En février 2022, le président de la République a annoncé une nouvelle enveloppe de 100 millions. Pour autant, toutes les rénovations de logements miniers ne bénéficieront pas des subventions ERBM — seules les plus grosses passoires le seront. Dans le programme du bailleur Maisons et Cités, premier bailleur du bassin minier en charge de 64 000 logements, 11 000 logements s’inscrivent dans ce cadre. 10 000 autres logements seront rénovés mais sans les subventions de l’ERBM. Chez Maisons et Cités, 3 722 logements sont en cours de rénovation à travers le bassin minier. Notons que l’État n’est pas le seul à financer l’ERBM : la Région et les collectivités sont aussi de la partie.
Le bassin minier se trouve à un tournant de son histoire. « L’ERBM permet de faire en dix ans ce que l’on aurait fait en vingt ans », résume Franck Mac Farlane, responsable de la recherche chez Maisons et Cités. « On accueille l’ERBM avec beaucoup d’enthousiasme, dit Geoffrey Mathon.
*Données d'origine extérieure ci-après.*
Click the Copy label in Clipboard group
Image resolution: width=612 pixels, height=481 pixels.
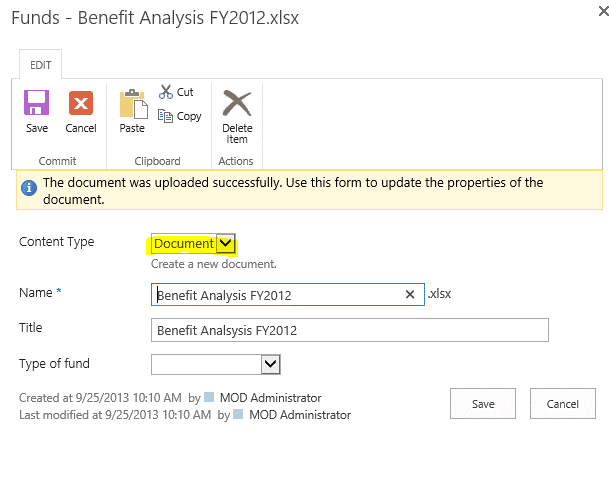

Certaines cités minières sont vraiment dégradées, dans un état catastrophique. » L’adjoint au maire de Loos-en-Gohelle nuance : « L’État demande au bailleur de faire vite. Les logements seront de meilleure performance énergétique mais on s’arrête aux obligations réglementaires. ». Niveau précarité énergétique, celui qui est amené à devenir maire au mois d’avril sait de quoi il parle. Bâtiments basse consommation, fabrication d’énergie solaire... Loos-en-Gohelle a été une ville pionnière dans le bassin minier sur les enjeux écologiques et d’habitat durable.

« En visite à Loos-en-Gohelle, le préfet m’a dit “c’est exactement ce qu’il faut faire”. Mais les bailleurs répondent qu’ils n’ont pas les moyens. Par exemple, dans l’ERBM, on ne parle pas de production d’énergie renouvelable », relève Geoffrey Mathon. Autre aspect important : la participation des habitants aux projets, la sensibilisation aux usages du logement, et « l’accompagnement social ». « Si l’on fait l’ERBM juste avec les bailleurs, cela ne sert à rien », estime Geoffrey Mathon.
En résumé, l’ERBM pourrait être à l’avant-garde du combat pour la transition écologique. Cette zone, auparavant consacrée à l’extraction d’une énergie fossile polluante et parsemée de passoires thermiques, pourrait devenir, avec une vraie volonté politique, un nouveau modèle. On en est encore loin.